Cross-cultural and international disputes in the US courts often involve testimony by foreign witnesses who need a foreign language interpreter for the translation of questions and answers from English into a foreign language and from a foreign language into English. Although every jurisdiction has its own rules, here’s a review of some basic principles to keep in mind when working with court interpreters, legal translators and deposition interpreters in Denver, Colorado, and elsewhere:
- Rules of procedure applicable in both civil and criminal actions provide that the court may appoint an interpreter of its own selection. Interpreters have generally been required where a witness does not speak English well enough to testify fully and where the criminal defendant does not speak English well enough to communicate with counsel and understand the proceedings. However, in a civil case, courts give paramount importance to the need for the jury to be able to effectively hear and understand the testimony and the need for the court reporter to make a complete and accurate record.
- The Court Interpreters Act directs the Director of the Administrative Office of the United States Courts to establish the use of interpreters for those who speak only or primarily a foreign language. It provides for certifying the qualifications of court interpreters and making them available for the trial of cases. (28 U.S.C.A. § 1827.) The Act is triggered if the Court determines either sua sponte, or on the motion of a party, that a witness who may present testimony speaks only or primarily a language other than English. However, the Act does not require separate interpreters for each defendant in a multi-defendant case. U.S. v. Yee Soon Shin, 953 F.2d 559 (9th Cir. 1992), cert. denied, 508 U.S. 961 (1993).

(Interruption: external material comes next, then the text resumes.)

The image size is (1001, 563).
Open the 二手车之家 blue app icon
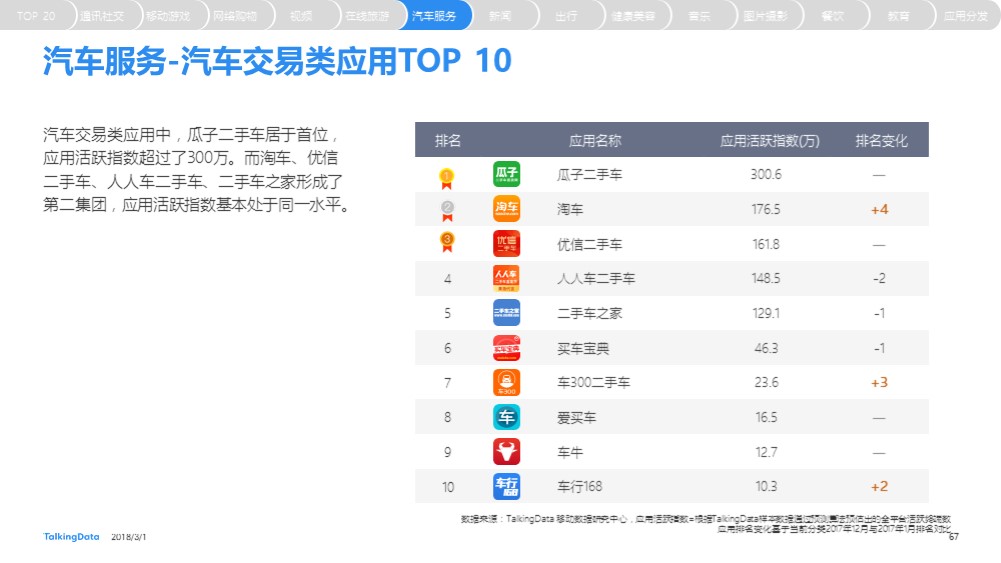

- FRE 604 specifically provides that the interpreter must meet the qualifications for an expert witness contained in FRE 702 which requires in the case of an interpreter that by reason of knowledge, skill, experience, training, or education, the interpreter is capable of providing a true translation. Before an interpreter is allowed to interpret, the Court may first have to make or permit a preliminary inquiry into the interpreter’s qualifications to serve. EEOC v. Harris Farms, Inc., 2005 U.S. Dist. LEXIS 37399 (E.D. Cal. 2005).
- There is no requirement that all the testimony of the witness be given through the interpreter. Courts have approved use of an interpreter to translate the proceedings for the witness or on as needed basis. See United States v. Frank, 494 F.2d 145 (2d Cir.), cert. denied, 419 U.S. 828 (1974) (trial judge allowed witness direct examination to be conducted almost entirely in English and permitted witness to resort to interpreter’s assistance as needed).
- At the judge’s discretion, it may be permissible to examine the witness through an interpreter with leading questions given the difficulty of obtaining accurate testimony through interpreted testimony. See L. Whinery, The Judge’s Evidence Bench Book, § 611.1 (2004).
- Failure to object to the performance of an interpreter’s services is a waiver of objection. United States v. Guerra, 334 F.2d 138 (2d Cir.), cert. denied, 379 U.S. 936 (1964). Failure to challenge the expertise of an interpreter at the trial level precludes appellate review. United States v. Miller, 806 F.2d 223, 224 (10th Cir. 1986).